Cara ADUC
Lettera del consumatore
Domanda
11 luglio 2003
Cara Aduc, finalmente nella mia azienda, siamo riusciti a completare la nuova palazzina degli uffici. per poter utilizzare le linee telefoniche devo far richiesta di cambio imbocco, per poter aver la derivazione delle linee esterne fino alla palazzina nuova. Ovviamente questa operazione puo' essere fatta esclusivamente dalla Telecom Italia. Per fare questa richiesta si puo' chiamare solo il 191 dove ti viene spiegato bene come fare la richiesta ufficiale da inviare via fax. La mia richiesta risale al 7 MARZO 2003. Oggi 10 LUGLIO 2003, l'operazione non e' ancora stata fatta. Non resto a spiegare tutto quello che e' accaduto. Ci siamo trasferiti nei nuovi uffici, un amico elettricista mi ha tirato un cavo volate e non a norma per poter utilizzare i telefoni nella nuova sede, chiamo il 191, parlando ovviamente con una persona diversa almeno una volta alla settimana(non sono autorizzati a passarmi la stessa persona con cui ho parlato la volta precedente), l'unica cosa che possono fare e' sollecitare l'intervento. Non ho neanche piu' la voglia di chiamarli per dover stare al telefono almeno mezz'ora a spiegare ogni volta tutto da principio. L'ultima volta ho minacciato di non pagare le bollette: ma a cosa serve, mi tiro la zappa sui piedi!
Oggi scrivero' che ho chiesto il vostro aiuto, forse questo servira' di piu'.
Grazie in anticipo per l'aiuto.
Oggi scrivero' che ho chiesto il vostro aiuto, forse questo servira' di piu'.

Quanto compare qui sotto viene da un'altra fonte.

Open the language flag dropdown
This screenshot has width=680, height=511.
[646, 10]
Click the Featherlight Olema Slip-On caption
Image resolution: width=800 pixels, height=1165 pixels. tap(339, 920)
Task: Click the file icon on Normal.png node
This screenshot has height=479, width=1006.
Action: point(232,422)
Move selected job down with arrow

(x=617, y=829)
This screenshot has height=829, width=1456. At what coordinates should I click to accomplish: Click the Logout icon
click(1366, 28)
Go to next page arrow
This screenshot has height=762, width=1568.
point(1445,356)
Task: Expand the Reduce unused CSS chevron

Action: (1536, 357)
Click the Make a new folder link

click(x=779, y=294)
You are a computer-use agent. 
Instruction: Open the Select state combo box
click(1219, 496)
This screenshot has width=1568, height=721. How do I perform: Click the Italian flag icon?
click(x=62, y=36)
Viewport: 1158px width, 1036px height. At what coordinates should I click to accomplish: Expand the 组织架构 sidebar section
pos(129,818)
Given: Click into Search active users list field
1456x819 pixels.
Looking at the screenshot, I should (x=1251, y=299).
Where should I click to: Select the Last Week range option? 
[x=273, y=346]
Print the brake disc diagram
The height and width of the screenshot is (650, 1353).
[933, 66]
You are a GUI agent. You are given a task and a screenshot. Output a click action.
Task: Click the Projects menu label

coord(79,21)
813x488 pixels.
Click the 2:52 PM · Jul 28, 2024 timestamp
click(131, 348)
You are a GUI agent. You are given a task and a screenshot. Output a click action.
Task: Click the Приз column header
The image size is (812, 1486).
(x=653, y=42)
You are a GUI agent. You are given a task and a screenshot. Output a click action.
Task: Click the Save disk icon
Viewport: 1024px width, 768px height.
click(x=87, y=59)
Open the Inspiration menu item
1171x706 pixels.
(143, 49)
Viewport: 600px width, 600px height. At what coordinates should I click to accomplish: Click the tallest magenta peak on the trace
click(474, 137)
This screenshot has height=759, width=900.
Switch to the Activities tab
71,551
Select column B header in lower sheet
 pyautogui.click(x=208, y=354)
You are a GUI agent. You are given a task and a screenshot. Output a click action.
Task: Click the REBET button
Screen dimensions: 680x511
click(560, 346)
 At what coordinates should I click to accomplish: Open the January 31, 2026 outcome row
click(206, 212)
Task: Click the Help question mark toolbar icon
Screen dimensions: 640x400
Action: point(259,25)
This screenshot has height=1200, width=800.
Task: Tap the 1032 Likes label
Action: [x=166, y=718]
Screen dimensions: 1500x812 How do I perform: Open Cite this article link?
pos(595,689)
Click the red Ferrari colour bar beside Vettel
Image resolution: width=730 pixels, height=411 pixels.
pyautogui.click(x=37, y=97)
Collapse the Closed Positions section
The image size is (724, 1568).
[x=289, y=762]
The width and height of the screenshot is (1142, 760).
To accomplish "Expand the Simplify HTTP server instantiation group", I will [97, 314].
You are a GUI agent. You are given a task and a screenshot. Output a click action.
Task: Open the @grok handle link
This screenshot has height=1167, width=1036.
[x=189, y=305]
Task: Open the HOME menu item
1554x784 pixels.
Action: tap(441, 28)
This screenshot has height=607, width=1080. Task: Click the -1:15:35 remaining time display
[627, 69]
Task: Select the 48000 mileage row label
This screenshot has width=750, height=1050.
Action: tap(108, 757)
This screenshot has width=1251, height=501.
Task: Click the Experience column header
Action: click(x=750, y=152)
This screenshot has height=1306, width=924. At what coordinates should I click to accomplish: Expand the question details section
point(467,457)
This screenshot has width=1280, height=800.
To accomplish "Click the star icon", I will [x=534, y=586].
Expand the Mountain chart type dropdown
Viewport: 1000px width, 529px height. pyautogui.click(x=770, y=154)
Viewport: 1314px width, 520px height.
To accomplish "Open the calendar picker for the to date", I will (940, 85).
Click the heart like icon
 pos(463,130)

Grazie in anticipo per l'aiuto.
Risposta ADUC
non pagare le bollette e' improduttivo e comunque, come lei osserva, controproducente. Occorre contestre per iscritto, inviando una raccomandata A/R di messa in mora immediatamente, rilevando l'inadempienza, intimando che si provveda entro 48 ore all'intervento richiesto ed avvisando che in difetto adira' le vie legali (consigliamo inizialmente un tentativo in conciliazione col Giudice di Pace) riservandosi la facolta' di chiedere il rimborso di (eventuali e comunque provabili) danni patiti.